Wissenschaftlich umstritten ist, ob der Frühling durch Licht und Wärme den menschlichen Hormonspiegel stark verändert und einen Rausch der Gefühle auslöst. Manche Verhaltensforscher machen dafür die Zirbeldrüse verantwortlich, die für die Produktion von Melatonin zuständig ist. Der Körper schüttet das Schlafhormon in der Dunkelheit vorwiegend im Winter und während der Nacht aus. Wenn die Tage länger werden, nimmt laut dieser Theorie die Melatonin-Konzentration im Blut ab. Das löse Frühlingsgefühle aus: erhöhte Aktivität und gesteigerte Liebeslust etwa.

Kritiker verweisen dagegen darauf, dass der moderne Mensch durch sehr viel Kunstlicht die Nacht zum Tag gemacht hat. Da in der heutigen Lebenswirklichkeit Dunkelheit und Kälte verdrängt würden, zeigten auch die Hormone keine entsprechende Wirkung mehr. Unbestritten ist aber: Ein schöner Frühlingstag bessert auf jeden Fall die Laune.

Für den modernen Menschen ist kaum mehr vorstellbar, wie sehnsüchtig früher das Kommen des Frühlings erwartet wurde. Die Verabschiedung der kalten Jahreszeit ist fester Bestandteil der Frühlingsbräuche. Osterfeuer und Osterräder sollten den Winter verjagen, ebenso wurden Strohpuppen verbrannt, um den Winter – den bösen Mann – zu vertreiben.

Mit dem Erwachen des Frühlings sind auch religiöse Feiertage wie Ostern verbunden. Das höchste christliche Fest fällt jedes Jahr auf den Sonntag nach dem ersten Frühlingsvollmond. Christen feiern in der Auferstehung Jesu den Sieg des Lebens über den Tod.
◆ ◆ ◆ ◆ ◆
> [Schriftliche Aufgabe] Schreiben Sie aus dem Auszug über den Frühling den Abschnitt wörtlich ab, der mit den Worten „Kritiker verweisen dagegen“ anfängt und mit „Fall die Laune.“ aufhört. Arbeiten Sie ausschließlich mit dem Auszug.

> [Bereitgestellte Daten]
◆ ◆ ◆ ◆ ◆
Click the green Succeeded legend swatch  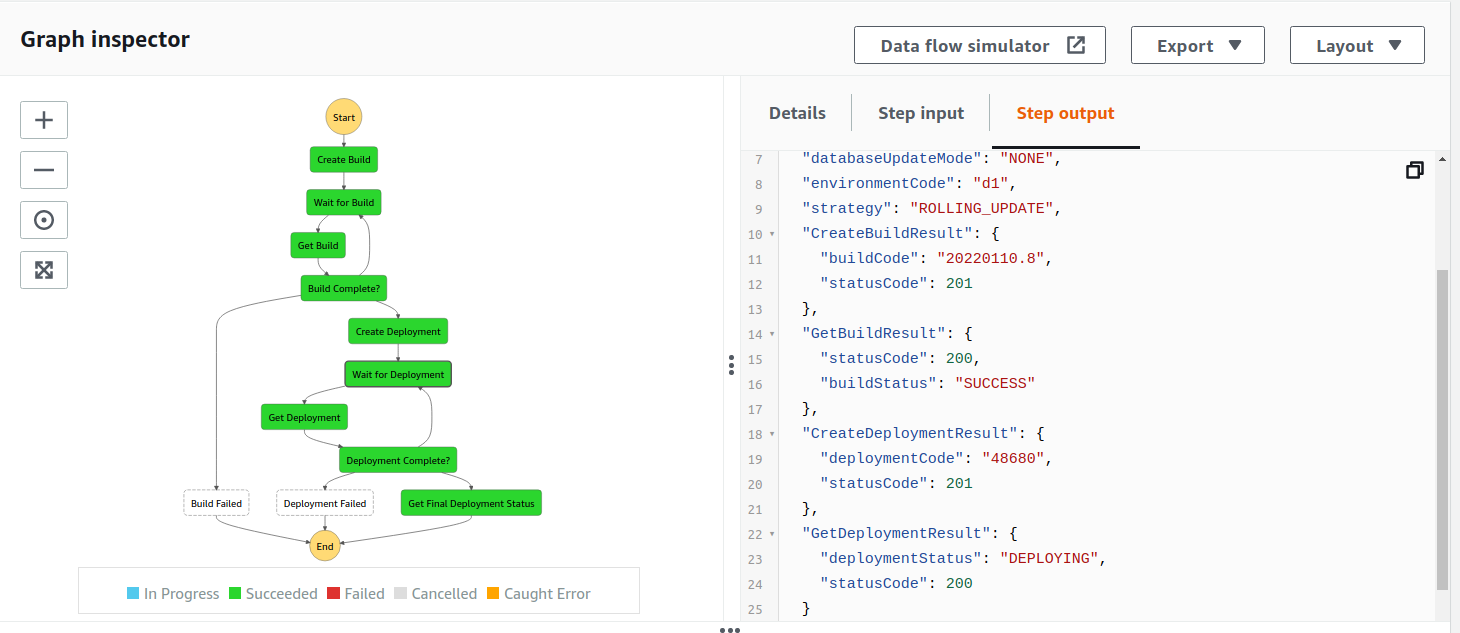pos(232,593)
◆ ◆ ◆ ◆ ◆
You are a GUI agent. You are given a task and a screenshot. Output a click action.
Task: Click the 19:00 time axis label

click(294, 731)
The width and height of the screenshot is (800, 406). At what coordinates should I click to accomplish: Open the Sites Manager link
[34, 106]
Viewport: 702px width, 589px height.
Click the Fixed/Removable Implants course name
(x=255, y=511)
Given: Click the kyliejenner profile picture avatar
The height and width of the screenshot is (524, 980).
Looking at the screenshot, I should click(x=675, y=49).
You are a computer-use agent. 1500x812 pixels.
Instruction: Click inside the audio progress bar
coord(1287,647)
◆ ◆ ◆ ◆ ◆
> [Erledigte Aufgabe]
Kritiker verweisen dagegen darauf, dass der moderne Mensch durch sehr viel Kunstlicht die Nacht zum Tag gemacht hat. Da in der heutigen Lebenswirklichkeit Dunkelheit und Kälte verdrängt würden, zeigten auch die Hormone keine entsprechende Wirkung mehr. Unbestritten ist aber: Ein schöner Frühlingstag bessert auf jeden Fall die Laune.